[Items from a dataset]
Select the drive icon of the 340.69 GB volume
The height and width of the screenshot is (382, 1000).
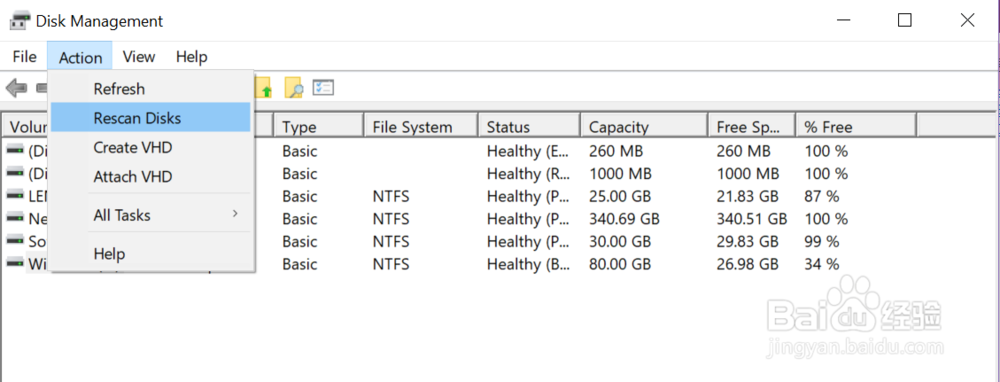click(15, 217)
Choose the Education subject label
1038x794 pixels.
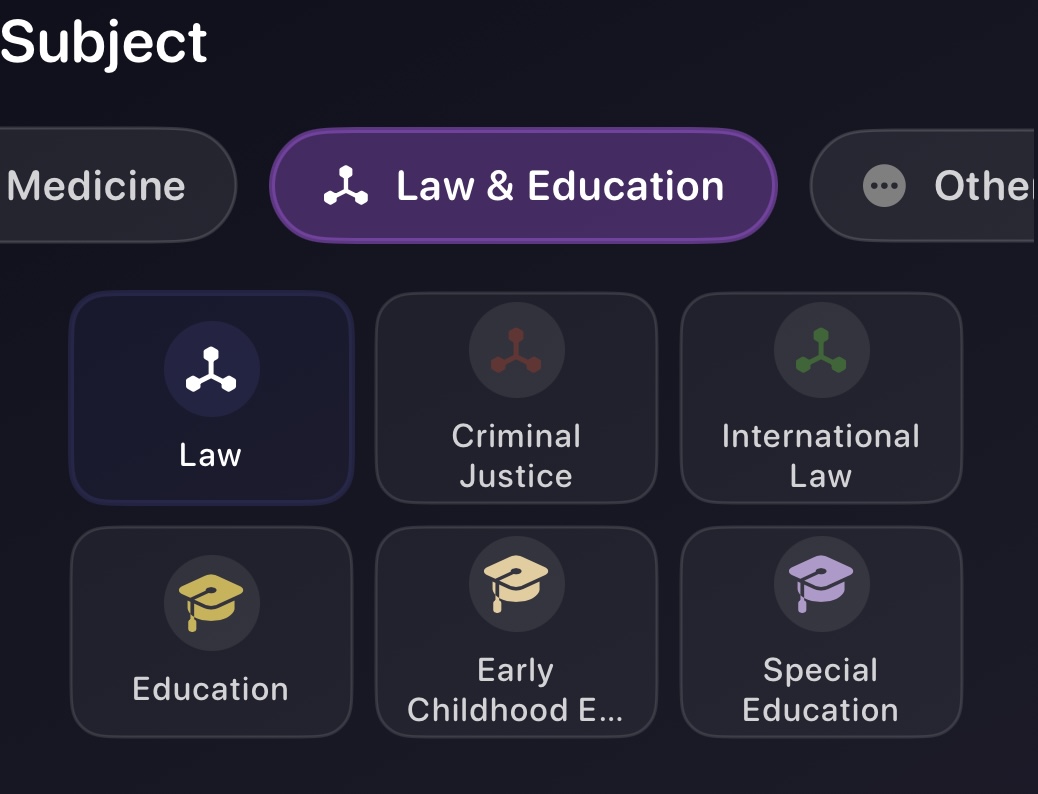click(211, 689)
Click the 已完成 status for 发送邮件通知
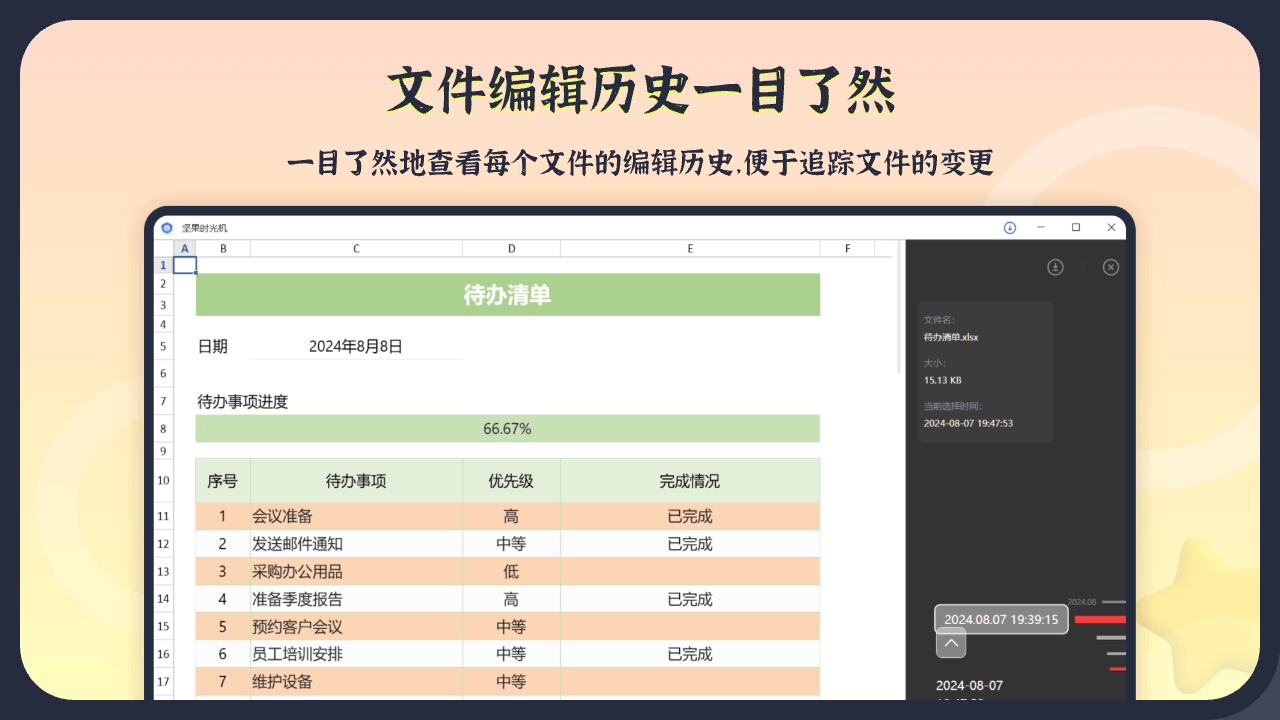 coord(690,543)
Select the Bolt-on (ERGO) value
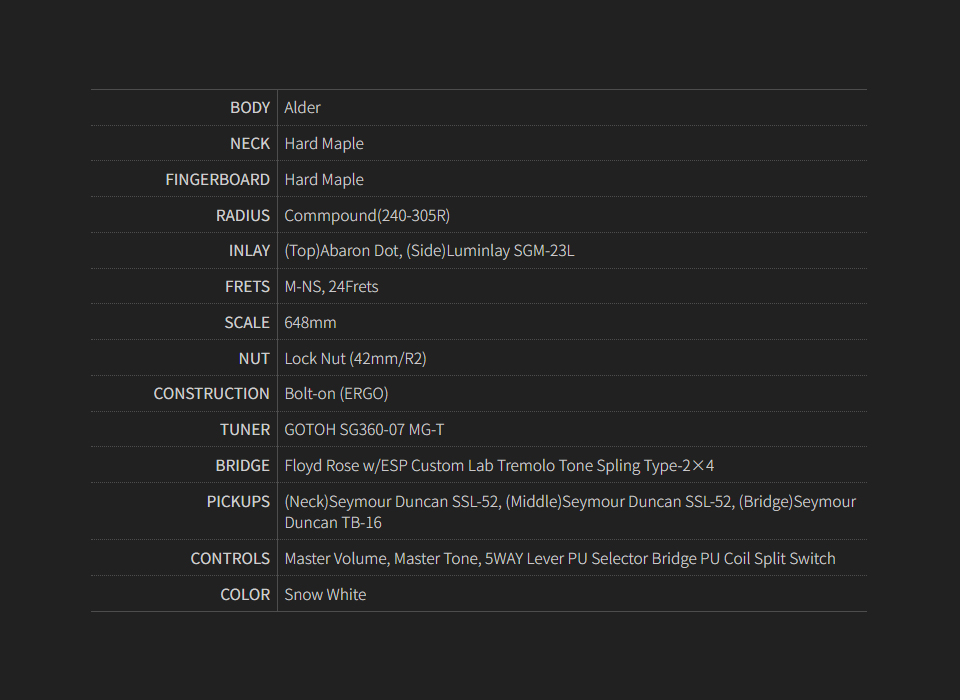This screenshot has width=960, height=700. point(336,394)
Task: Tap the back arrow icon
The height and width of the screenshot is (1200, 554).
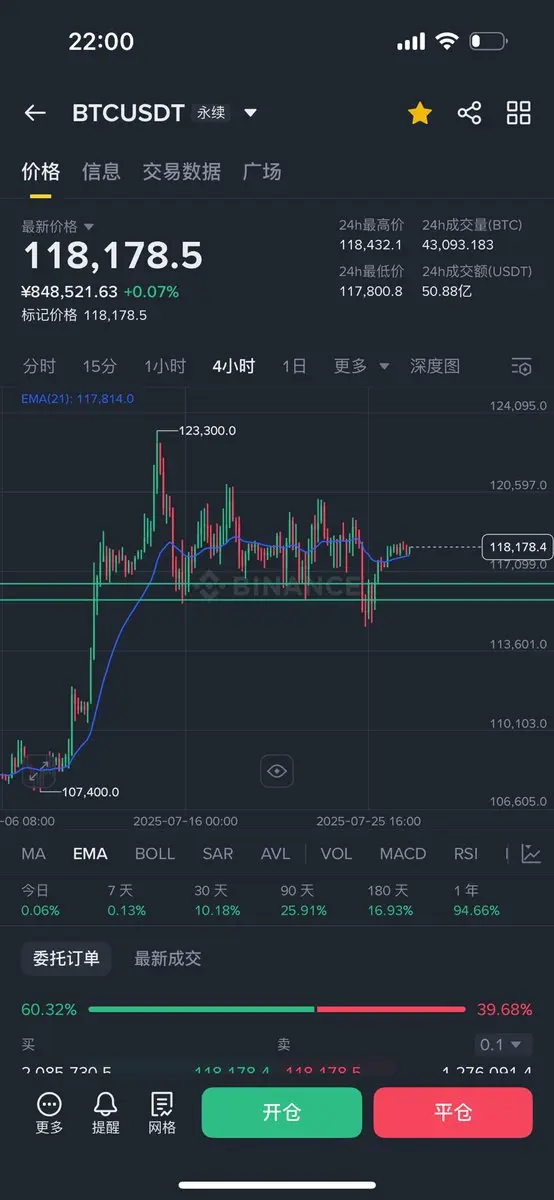Action: coord(35,113)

[EXERCISE DETAILS]
Report all lines of the data that include the word "icon".

[ANSWER SECTION]
Select the drive icon of the 340.69 GB volume
Task: Tap the back arrow icon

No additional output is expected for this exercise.